Can you copy the rows, exactly as they appear, from the very first one through the line containing "(x=37, y=640)", including both ends and leaving out the pictures?

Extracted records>
● ● ● ● ●
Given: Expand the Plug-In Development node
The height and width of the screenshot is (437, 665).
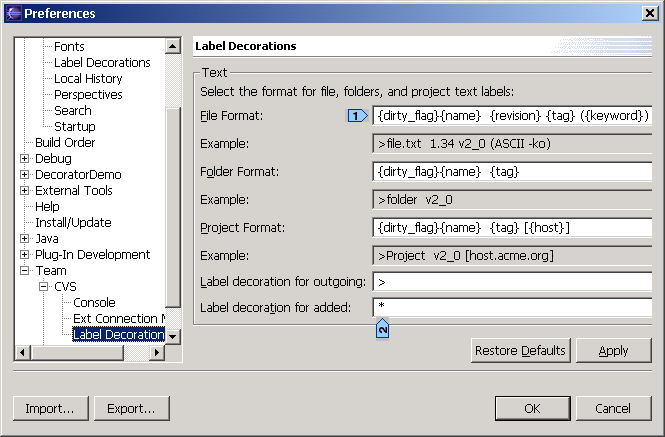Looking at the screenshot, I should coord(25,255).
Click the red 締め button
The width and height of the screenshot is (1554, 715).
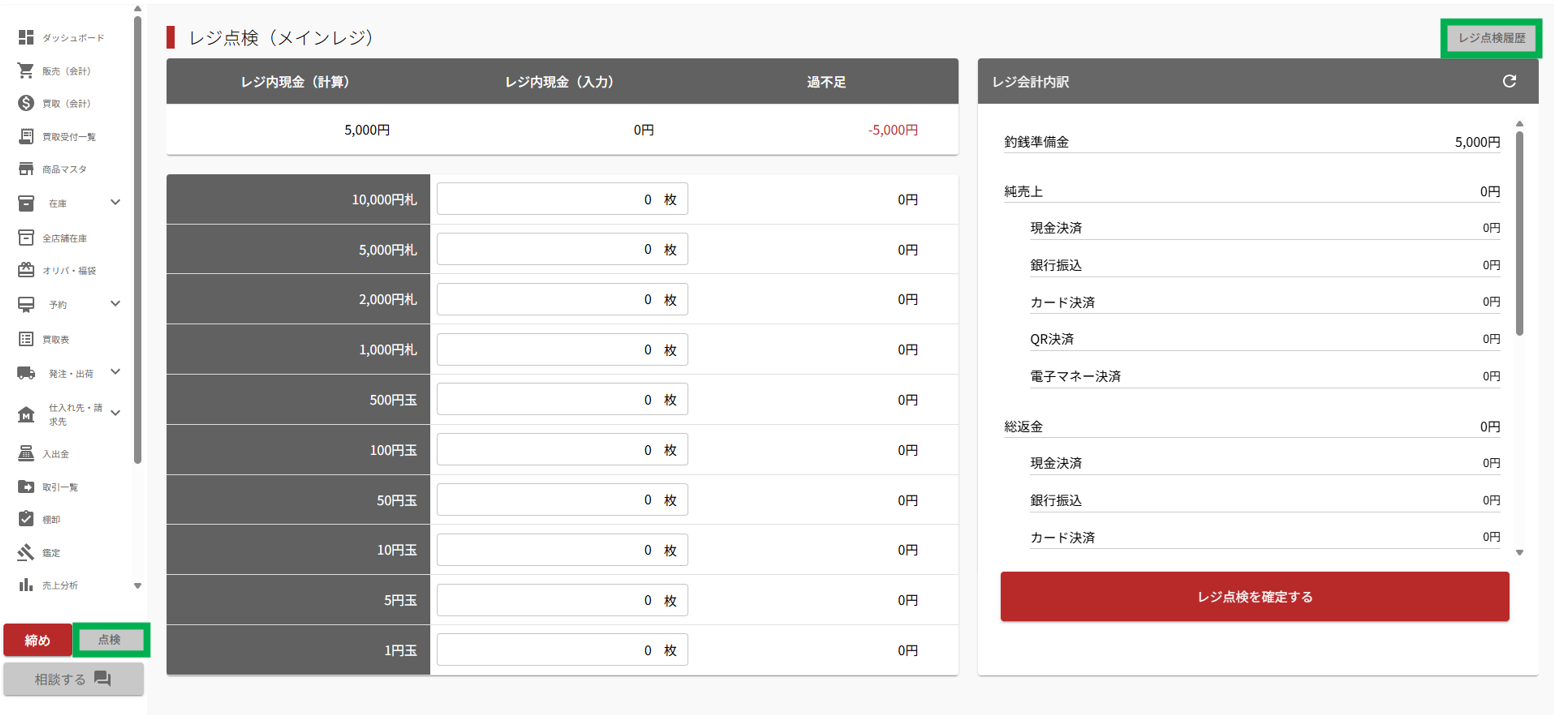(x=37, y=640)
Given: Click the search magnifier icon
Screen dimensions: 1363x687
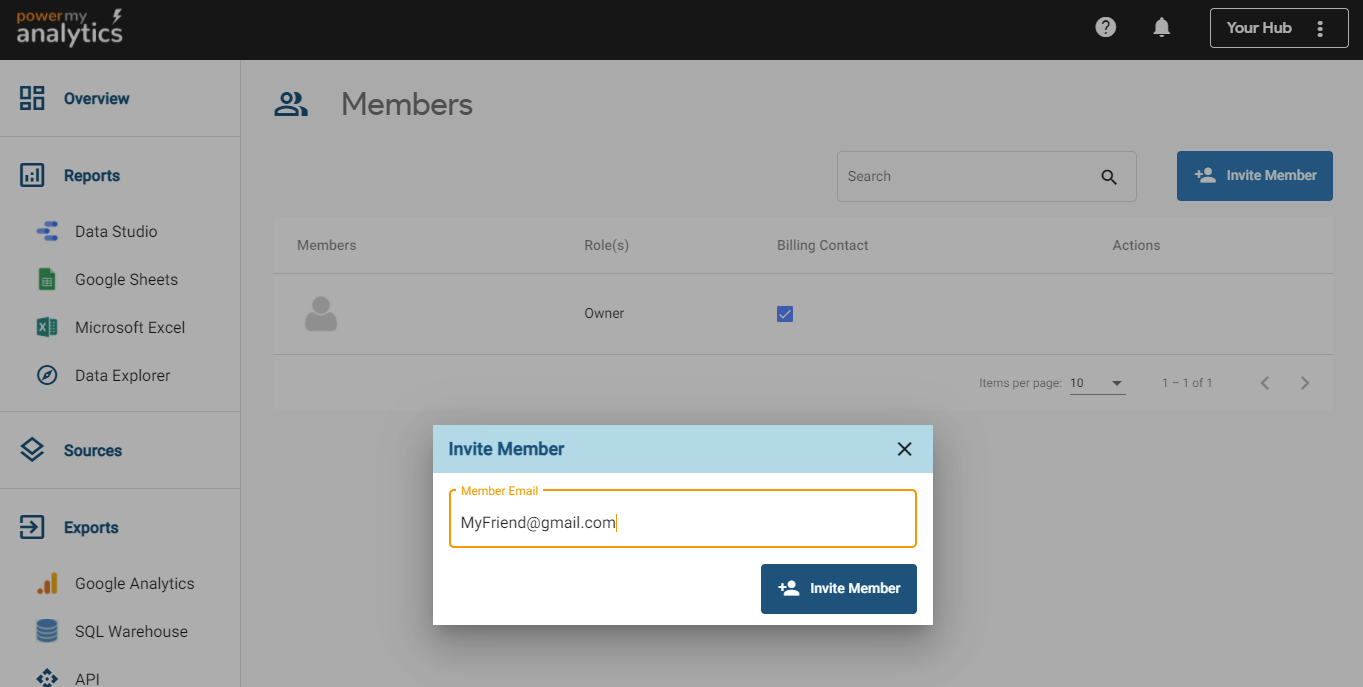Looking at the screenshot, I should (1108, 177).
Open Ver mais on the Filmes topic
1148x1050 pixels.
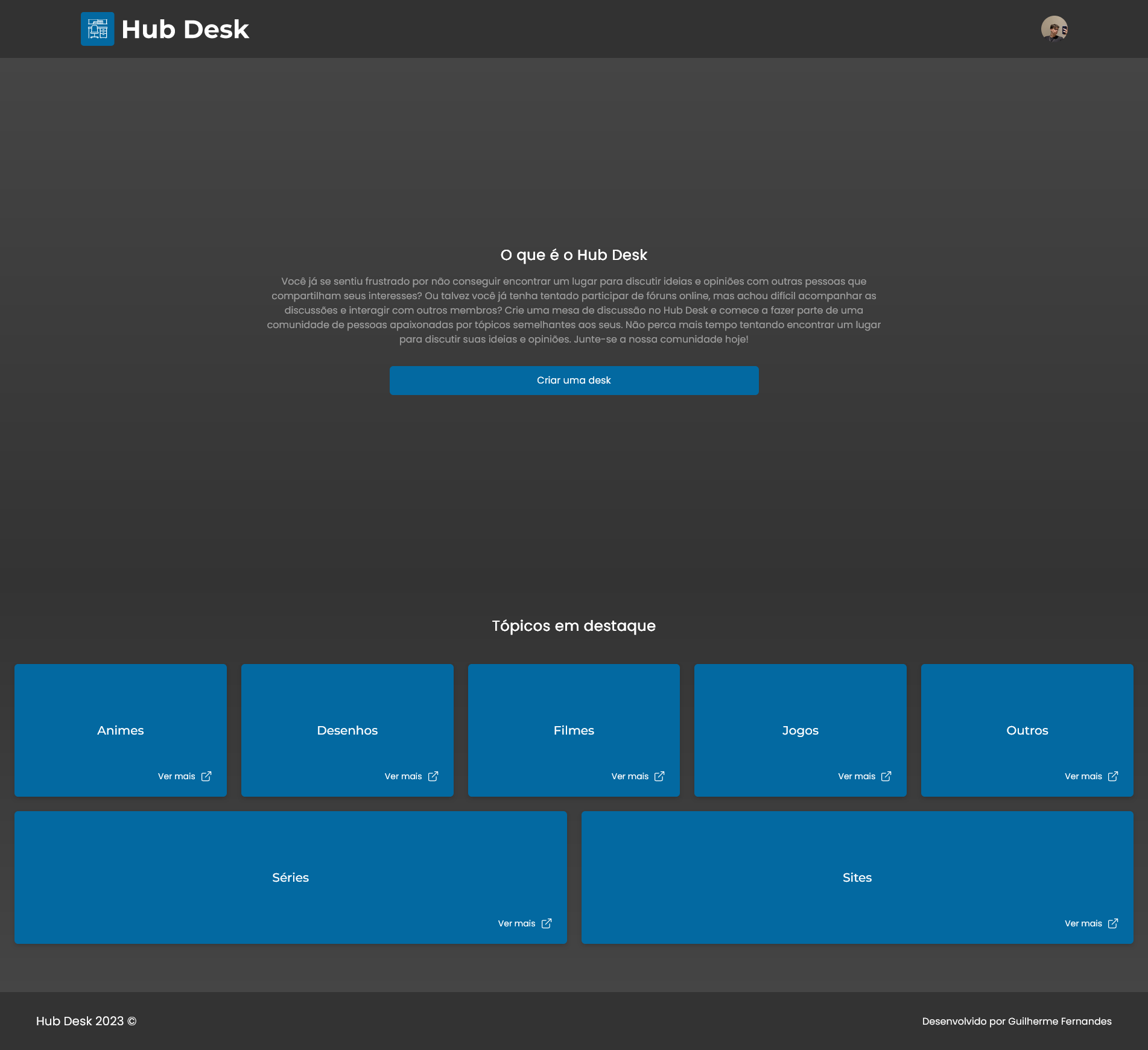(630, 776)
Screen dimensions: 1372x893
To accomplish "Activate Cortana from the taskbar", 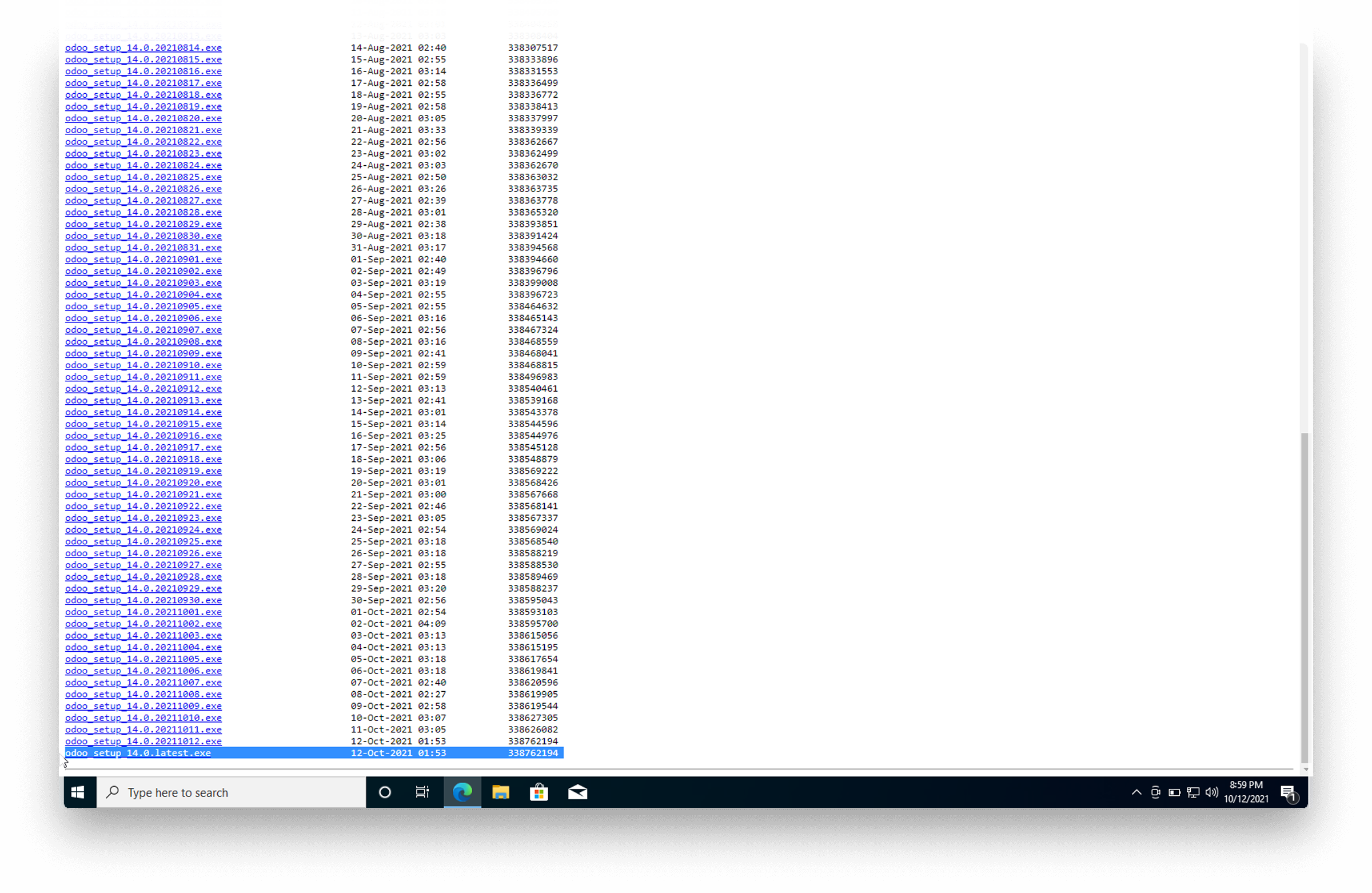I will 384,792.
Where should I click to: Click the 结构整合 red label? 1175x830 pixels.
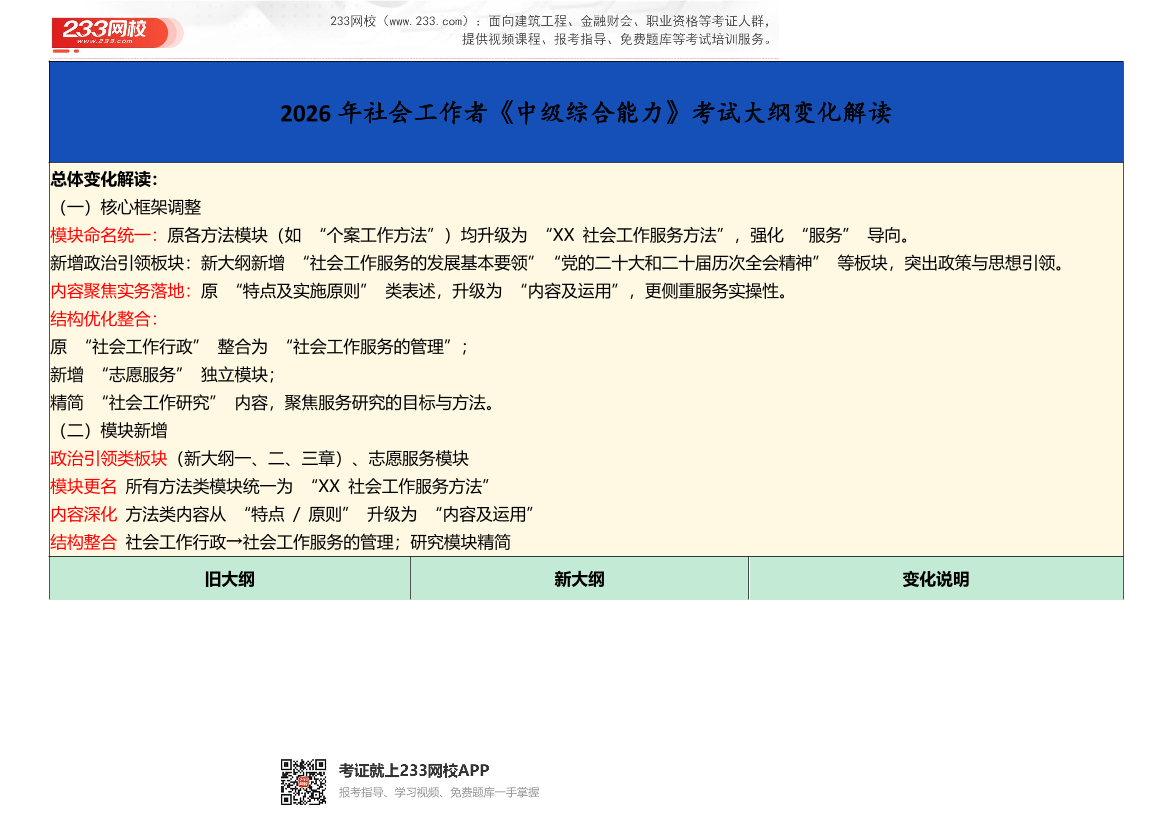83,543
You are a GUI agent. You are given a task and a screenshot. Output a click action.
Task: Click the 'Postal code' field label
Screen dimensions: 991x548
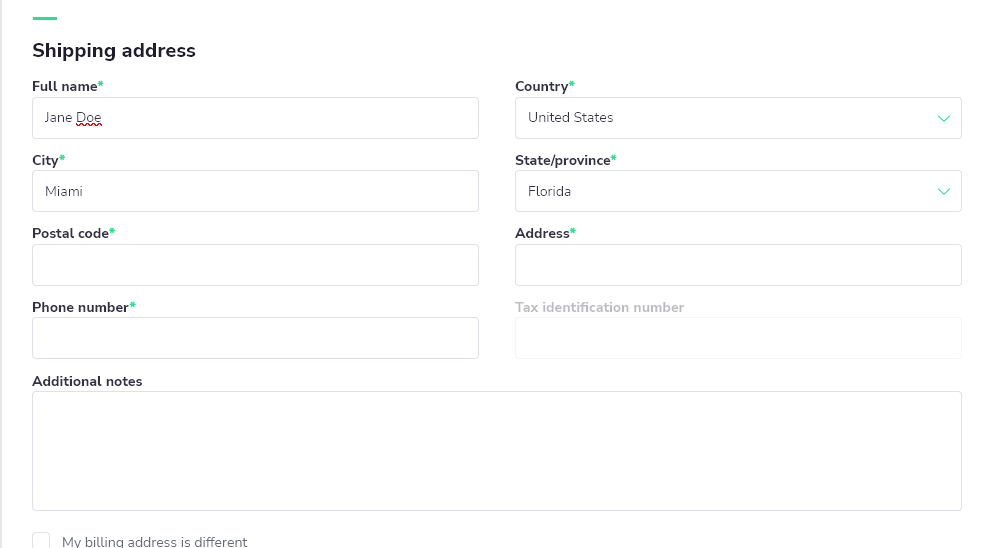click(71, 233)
● ● ● ● ●
Exercise solution>
Given: Expand the Plug-In Development node
The height and width of the screenshot is (437, 665).
Looking at the screenshot, I should coord(25,255).
Click the red 締め button
The width and height of the screenshot is (1554, 715).
(x=37, y=640)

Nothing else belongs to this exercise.